AHA Calls for Investigation into MultiPlan’s Controversial Billing Practices

The American Hospital Association (AHA) is calling for the U.S. Department of Labor to investigate the business practices of New York-based data analytics firm, MultiPlan, following a comprehensive probe by the New York Times.

The nearly half-century-old MultiPlan, which offers data analytics solutions for over 700 payers, is reported to save these payers approximately $22 billion annually by working with large payers to negotiate reductions in reimbursements for out-of-network medical providers. The beneficiaries of these practices include the company itself and its insurer clients, who realize billions in profit. However, these practices have negative impact on patients and employers who see increased costs, the inquiry explains. The investigation was based on a huge array of documents, and interviews with former MultiPlan employees, patients, doctors, and medical billing experts.

Concerns raised by the New York Times investigation include apparent incentivization for MultiPlan and its payers to minimize recommeded payment amounts for treatments from providers outside of their insurance network. This strategy is evidently advantageous for both parties, as their fees increase when reimbursements decrease.

Notably, these negotiations are purportedly established to counter overbilling, but, ironically, MultiPlan and its payer partners earn billions from subsequent savings and fees. The investigation also highlighted that UnitedHealth Group alone generates approximately $1 billion annually in fees from employers due to its involvement in these out-of-network savings initiatives.

In many cases, patients are stuck with hefty bills due to treatment by out-of-network providers, and costs for self-funded employers also rise due to MultiPlan’s processing fees. The AHA has demanded that the Department of Labor launch an immediate investigation to hold MultiPlan and its insurer partners accountable for what the AHA describes as ‘unconscionable practices’.

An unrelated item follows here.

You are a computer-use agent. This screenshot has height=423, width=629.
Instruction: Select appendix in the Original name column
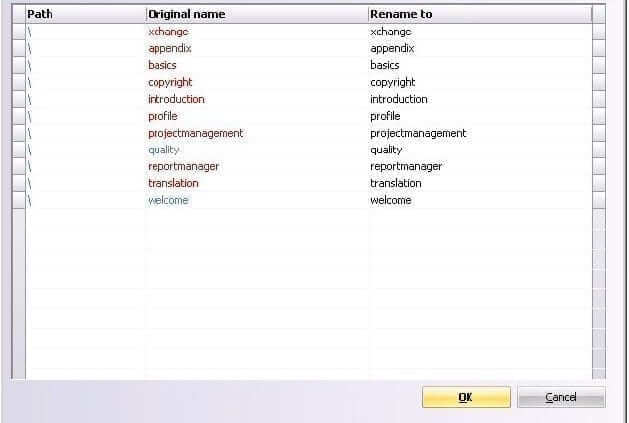[x=170, y=49]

In response to these allegations, MultiPlan issued a public statement refuting the New York Times’ descriptions of the company and its services. MultiPlan contends that it has consistently focused on augmenting fairness, efficiency and affordability for customers in the cost curve of healthcare.

The American Hospital Association’s letter represents the latest in a series of conflicts with MultiPlan. In the previous year, AdventHealth, a health system headquartered in Florida with more than 50 hospitals, sued the data analytics company, alleging that its practices amount to collusive arrangements and lead to a significant reduction in revenue. The case is still ongoing.